No, not the housing bubble (see Paul Thornton’s “The War on Renters,” page 19) and the ensuing wipeout at the exotic edges of the credit market, a contraction so grave that it has jeopardized such nonsubprime economies as Iceland’s. Nor am I referring to the severe early-’00s overvaluation of the U.S. dollar, a now-forgotten artifact of irrational exuberance that was nonetheless obvious enough back in 2001 that even a nonanalyst like me was urging Americans to enjoy those cheap European vacations “before the currency bubble bursts.” (The greenback has almost halved its value against the euro since then.)

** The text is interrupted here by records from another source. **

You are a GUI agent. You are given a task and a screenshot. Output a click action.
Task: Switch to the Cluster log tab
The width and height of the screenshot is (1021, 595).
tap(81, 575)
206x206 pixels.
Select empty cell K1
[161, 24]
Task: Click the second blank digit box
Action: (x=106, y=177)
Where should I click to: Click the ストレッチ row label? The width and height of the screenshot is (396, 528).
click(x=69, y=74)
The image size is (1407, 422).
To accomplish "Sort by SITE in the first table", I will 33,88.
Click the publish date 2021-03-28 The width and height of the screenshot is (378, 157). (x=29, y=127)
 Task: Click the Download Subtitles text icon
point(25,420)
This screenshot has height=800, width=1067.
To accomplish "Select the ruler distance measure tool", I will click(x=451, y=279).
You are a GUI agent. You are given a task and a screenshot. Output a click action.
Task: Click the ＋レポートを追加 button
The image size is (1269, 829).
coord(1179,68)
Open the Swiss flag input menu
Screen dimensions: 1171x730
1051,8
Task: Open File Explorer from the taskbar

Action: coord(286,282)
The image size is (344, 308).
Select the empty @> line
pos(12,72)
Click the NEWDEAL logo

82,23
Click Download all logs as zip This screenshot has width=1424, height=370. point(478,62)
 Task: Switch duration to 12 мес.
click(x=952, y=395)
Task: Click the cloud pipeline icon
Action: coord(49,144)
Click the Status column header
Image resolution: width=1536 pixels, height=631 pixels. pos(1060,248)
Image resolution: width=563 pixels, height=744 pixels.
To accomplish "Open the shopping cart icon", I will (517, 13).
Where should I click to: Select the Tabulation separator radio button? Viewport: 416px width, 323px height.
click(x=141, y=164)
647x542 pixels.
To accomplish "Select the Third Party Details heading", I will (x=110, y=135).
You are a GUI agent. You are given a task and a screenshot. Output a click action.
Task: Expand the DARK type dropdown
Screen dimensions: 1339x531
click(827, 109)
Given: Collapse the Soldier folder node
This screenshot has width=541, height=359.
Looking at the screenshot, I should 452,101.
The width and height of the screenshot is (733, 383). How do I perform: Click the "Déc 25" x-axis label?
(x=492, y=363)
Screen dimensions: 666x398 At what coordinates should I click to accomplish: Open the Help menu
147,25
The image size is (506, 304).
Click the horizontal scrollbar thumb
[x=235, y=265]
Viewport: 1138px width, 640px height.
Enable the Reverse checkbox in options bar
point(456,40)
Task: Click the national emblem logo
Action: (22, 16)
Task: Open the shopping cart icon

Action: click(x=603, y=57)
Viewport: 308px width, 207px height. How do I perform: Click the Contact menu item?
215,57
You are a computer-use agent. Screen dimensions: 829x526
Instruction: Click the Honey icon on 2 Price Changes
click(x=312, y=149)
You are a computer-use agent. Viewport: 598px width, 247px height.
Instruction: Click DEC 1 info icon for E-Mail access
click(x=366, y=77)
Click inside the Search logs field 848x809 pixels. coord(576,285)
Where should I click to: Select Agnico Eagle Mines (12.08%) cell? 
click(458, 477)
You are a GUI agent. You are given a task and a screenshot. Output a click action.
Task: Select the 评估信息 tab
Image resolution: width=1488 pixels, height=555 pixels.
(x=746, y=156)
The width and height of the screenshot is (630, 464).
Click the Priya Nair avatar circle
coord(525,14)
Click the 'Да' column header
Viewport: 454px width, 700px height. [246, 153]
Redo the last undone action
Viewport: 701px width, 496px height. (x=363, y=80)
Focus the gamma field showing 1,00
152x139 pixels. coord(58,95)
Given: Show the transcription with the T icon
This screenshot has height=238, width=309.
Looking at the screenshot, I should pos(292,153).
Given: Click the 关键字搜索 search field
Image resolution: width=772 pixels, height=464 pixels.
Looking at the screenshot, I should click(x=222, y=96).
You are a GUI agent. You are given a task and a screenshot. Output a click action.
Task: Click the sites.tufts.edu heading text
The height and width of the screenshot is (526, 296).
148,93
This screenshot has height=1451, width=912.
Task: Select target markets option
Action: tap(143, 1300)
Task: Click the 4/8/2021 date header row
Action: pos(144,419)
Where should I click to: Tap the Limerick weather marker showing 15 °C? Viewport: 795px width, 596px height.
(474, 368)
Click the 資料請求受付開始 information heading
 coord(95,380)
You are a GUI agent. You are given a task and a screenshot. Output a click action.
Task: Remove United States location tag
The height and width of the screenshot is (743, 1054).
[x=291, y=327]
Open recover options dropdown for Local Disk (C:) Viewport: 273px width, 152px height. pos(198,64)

I’m talking instead about one of the most beautiful and under-appreciated collapses in modern financial history: the great dot-com crash of 2000, when NASDAQ lost 10 percent of its value in just one day, Pets.com went from $1.2 million Super Bowl commercials to $82.5 million initial public offerings to full liquidation within 11 short months, and the nation’s professional chin strokers transformed themselves from envious and befuddled New Economy spectators to world-weary bringers of harsh business truths. The air was thick with a vindictive Schadenfreude directed at those Generation Xers who had the bad manners to make fortunes (or just an interesting living) while experimenting with new technology during what until recently had been called the Long Boom.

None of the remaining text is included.